* _TEXTE FOURNI_
-*-*-
« Aucune valeur limite n’a été dépassée. » On retrouve cette phrase dans presque toutes les études sur les pesticides dans l’alimentation. Dès lors, n’y aurait-il donc aucun problème? Une nouvelle étude de Greenpeace Suisse révèle le contraire. En réalité, même si les limites fixées sont rarement dépassées, les risques éventuels sur la santé des consommateurs existent et sont masqués à plusieurs niveaux. Greenpeace exige donc un changement de paradigme qui tienne compte de la valeur limite combinée de toutes les substances nocives.

La maladie de Parkinson, les maladies auto-immunes, le lymphome, la sclérose latérale amyotrophique (SLA) sont des exemples de maladies notamment liées aux pesticides. Des limites pour les pesticides dans les aliments doivent être fixées de telle sorte que la santé des consommateurs soit assurée. En pratique, cela est tout autre. Dans l’étude « Pesticides : des valeurs limites suffisantes pour notre assiette? » Greenpeace Suisse montre que les valeurs limites basses servent avant tout à protéger les intérêts des agrochimiques que la santé des consommateurs.

Une grande ignorance
La dose journalière admissible (DJA) ressemble à un jeu de devinettes. Elle est généralement déterminée sur la base de l’expérimentation animale avec des souris et /ou des rats. On recherche le seuil de dose sans effet toxique (DSET). Cette valeur est tout simplement divisée généralement par 100 pour obtenir la DJA pour l’homme et ne se base sur aucun fondement scientifique. Car la sensibilité entre divers types de rats peut différer d’un facteur de 1 à plus de 800. Les êtres humains aussi peuvent réagir de manière très diverse, surtout les groupes les plus vulnérables, en particulier les bébés, pas suffisamment protégés. En outre, la DJA ne tient donc pas compte du fait que les substances qui agissent sur le même organisme peuvent s’additionner ou même multiplier leur effet par interaction. De plus, l’effet des additifs ne fait l’objet d’aucune étude.

La pire pratique comme référence
La procédure pour établir la valeur limite des pesticides dans les aliments est tout aussi discutable. Ainsi, le requérant (dans la plupart des cas le producteur de pesticides) doit mener huit à douze essais en plein champ dans différentes régions géographiques sur une certaine culture avec le pesticide en question. La valeur mesurée la plus élevée de résidus sert ensuite de base pour déterminer la valeur limite. C’est ensuite la médiane des résidus mesurés lors des tests en champ et non la valeur limite qui fait foi. Or, la médiane omet la moitié des valeurs mesurées et atteint en moyenne une valeur sept fois inférieure par rapport à la valeur limite, avec pour effet que la DJA peut être nettement dépassée pour certains groupes de la population.
-*-*-
* _DONNÉES DISPONIBLES_
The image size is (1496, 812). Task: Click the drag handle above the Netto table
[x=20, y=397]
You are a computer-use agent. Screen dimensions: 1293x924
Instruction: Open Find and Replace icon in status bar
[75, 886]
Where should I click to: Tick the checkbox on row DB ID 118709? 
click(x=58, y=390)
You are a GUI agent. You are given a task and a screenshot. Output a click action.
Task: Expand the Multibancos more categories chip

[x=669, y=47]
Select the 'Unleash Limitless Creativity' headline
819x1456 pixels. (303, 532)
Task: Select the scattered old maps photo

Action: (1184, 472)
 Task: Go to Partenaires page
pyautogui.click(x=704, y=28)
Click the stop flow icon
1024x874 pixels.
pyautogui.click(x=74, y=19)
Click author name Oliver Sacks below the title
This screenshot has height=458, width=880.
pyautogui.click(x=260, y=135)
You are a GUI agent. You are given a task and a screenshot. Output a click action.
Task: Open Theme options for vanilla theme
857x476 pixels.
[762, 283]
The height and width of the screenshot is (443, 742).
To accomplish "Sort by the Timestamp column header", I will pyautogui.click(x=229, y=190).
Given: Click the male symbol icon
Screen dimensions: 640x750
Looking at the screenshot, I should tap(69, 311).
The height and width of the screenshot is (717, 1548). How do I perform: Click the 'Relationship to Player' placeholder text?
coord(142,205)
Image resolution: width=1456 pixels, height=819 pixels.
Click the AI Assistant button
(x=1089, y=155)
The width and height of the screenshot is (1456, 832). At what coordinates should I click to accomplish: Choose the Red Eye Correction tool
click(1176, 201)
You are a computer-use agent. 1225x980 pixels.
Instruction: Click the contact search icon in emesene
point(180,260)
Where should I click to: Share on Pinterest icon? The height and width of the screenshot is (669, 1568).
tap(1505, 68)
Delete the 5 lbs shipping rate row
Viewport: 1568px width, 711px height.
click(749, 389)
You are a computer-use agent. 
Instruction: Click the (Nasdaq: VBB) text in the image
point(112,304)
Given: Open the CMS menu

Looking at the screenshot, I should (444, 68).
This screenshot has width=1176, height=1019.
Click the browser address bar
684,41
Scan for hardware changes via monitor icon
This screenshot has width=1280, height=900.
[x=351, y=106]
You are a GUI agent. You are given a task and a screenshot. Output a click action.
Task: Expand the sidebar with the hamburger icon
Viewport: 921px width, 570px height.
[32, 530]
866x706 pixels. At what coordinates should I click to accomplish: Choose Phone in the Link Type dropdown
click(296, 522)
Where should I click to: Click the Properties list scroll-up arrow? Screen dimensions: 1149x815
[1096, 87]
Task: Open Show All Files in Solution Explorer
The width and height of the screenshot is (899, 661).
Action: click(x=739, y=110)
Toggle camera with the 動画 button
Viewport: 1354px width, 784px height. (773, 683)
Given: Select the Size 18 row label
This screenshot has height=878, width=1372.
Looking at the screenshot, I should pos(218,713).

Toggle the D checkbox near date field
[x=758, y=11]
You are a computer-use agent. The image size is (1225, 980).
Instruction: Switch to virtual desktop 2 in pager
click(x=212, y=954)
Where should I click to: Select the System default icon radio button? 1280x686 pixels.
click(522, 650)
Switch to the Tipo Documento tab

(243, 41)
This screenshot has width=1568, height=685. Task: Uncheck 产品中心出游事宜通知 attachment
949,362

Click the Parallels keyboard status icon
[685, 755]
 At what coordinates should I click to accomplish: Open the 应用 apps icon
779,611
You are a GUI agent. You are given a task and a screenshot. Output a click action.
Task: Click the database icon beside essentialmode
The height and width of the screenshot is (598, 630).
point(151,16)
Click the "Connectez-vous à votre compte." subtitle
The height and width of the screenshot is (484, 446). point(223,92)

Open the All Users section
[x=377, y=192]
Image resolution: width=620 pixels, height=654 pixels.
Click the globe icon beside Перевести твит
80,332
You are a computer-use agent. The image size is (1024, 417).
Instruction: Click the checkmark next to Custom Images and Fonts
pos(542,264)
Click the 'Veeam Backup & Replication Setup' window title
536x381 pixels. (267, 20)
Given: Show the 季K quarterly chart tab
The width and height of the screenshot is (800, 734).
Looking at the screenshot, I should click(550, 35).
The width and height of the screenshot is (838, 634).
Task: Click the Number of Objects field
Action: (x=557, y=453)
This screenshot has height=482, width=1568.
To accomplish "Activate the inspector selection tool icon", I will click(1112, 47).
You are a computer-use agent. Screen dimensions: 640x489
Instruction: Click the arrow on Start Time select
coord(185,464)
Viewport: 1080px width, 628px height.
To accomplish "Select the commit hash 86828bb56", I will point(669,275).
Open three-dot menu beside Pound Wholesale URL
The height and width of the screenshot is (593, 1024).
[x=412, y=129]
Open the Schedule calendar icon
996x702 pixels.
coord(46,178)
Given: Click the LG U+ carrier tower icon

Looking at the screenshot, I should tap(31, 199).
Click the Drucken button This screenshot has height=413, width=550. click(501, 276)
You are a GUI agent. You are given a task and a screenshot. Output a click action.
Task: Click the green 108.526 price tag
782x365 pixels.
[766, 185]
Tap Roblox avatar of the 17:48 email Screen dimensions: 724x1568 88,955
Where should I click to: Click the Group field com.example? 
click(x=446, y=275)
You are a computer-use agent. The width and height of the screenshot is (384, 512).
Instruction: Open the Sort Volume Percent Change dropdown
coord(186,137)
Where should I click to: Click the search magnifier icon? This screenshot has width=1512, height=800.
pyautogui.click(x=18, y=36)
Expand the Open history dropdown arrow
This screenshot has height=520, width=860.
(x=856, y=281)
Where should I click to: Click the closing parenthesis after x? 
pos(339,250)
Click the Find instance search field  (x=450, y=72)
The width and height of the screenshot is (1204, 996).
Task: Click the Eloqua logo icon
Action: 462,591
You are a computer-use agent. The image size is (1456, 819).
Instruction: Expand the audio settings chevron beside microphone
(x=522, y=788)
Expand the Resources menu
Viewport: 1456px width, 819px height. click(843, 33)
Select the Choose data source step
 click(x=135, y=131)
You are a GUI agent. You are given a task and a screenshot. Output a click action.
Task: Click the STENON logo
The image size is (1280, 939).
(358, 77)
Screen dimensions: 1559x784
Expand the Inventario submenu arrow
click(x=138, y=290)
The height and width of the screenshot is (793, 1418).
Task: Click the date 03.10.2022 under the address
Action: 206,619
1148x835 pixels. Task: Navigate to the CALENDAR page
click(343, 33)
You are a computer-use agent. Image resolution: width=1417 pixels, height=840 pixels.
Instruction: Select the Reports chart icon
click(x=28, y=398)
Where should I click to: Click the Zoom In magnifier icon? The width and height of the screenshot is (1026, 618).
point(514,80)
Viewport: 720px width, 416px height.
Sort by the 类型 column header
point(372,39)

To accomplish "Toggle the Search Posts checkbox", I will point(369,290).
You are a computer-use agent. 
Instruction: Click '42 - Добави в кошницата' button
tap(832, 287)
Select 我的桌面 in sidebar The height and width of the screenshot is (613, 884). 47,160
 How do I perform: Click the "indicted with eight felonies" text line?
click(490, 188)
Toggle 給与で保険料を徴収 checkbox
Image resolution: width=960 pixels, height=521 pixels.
-*-*-
* _EXERCICE 1_
Dans le texte sur les pesticides dans l'alimentation, par combien divise-t-on généralement le seuil de dose sans effet toxique pour obtenir la DJA pour l'homme ?
* _EXERCICE 2_
Pour chacune des affirmations suivantes, dites si elle est conforme au texte sur les pesticides dans l'alimentation, en citant les mots du texte qui permettent de trancher.
(a) La DJA est en général établie à partir d'expériences sur des souris ou des rats.
(b) Le requérant doit mener trois essais en plein champ.
(c) L'effet des additifs fait l'objet d'études détaillées.
* _EXERCICE 3_
Prolongez le texte sur les pesticides dans l'alimentation en reprenant juste après sa dernière phrase.

* _VOTRE RÉPONSE 1_
Par 100.

* _VOTRE RÉPONSE 2_
(a) Oui : « Elle est généralement déterminée sur la base de l’expérimentation animale avec des souris et /ou des rats. »
(b) Non : « doit mener huit à douze essais en plein champ dans différentes régions géographiques »
(c) Non : « De plus, l’effet des additifs ne fait l’objet d’aucune étude. »

* _VOTRE RÉPONSE 3_
Ajustements conformes aux souhaits de l’industrie
Il est également étonnant de constater l’adaptation fréquente des valeurs limites. Depuis juin 2014, l’Union européenne (UE) a adapté 42 fois des valeurs limites. Certaines valeurs ont été abaissées, suite à une sous-estimation de la toxicité (comme par exemple le chlorpyrifos). Mais dans la majorité des cas, les valeurs limites ont été revues à la hausse sur demande des producteurs, car la valeur limite en vigueur était trop souvent dépassée en raison de mauvaises pratiques agricoles. Cela prouve à l’évidence que les désirs de l’industrie et de l’agriculture priment sur les objectifs de santé publique.

Et Philippe Schenkel, chargé de campagne Agriculture de Greenpeace de souligner: «L’évaluation des risques et la fixation de valeur limites ne prennent pas en compte le mode de vie de la population. Chacun de nous est exposé aux pesticides et à d’autres substances chimiques qui peuvent interagir sur le même système ». La majorité de la population ingère par exemple davantage de plomb que ce qui est recommandé. L’évaluation des risques suppose qu’il n’y a pas d’autre source de pollution additionnelle. Un changement de paradigme est nécessaire: la réduction de la charge de pollution totale devrait être érigée en priorité.

La politique agricole devrait être orientée vers de meilleures pratiques et non pas en fonction des quantités de substances toxiques, que la majorité des producteurs est en mesure de respecter ou qu’ils acceptent. Pour les pesticides, une limite globale de 0,01 mg / kg devait être introduite, car il est tout à fait possible de produire des aliments sans pesticides.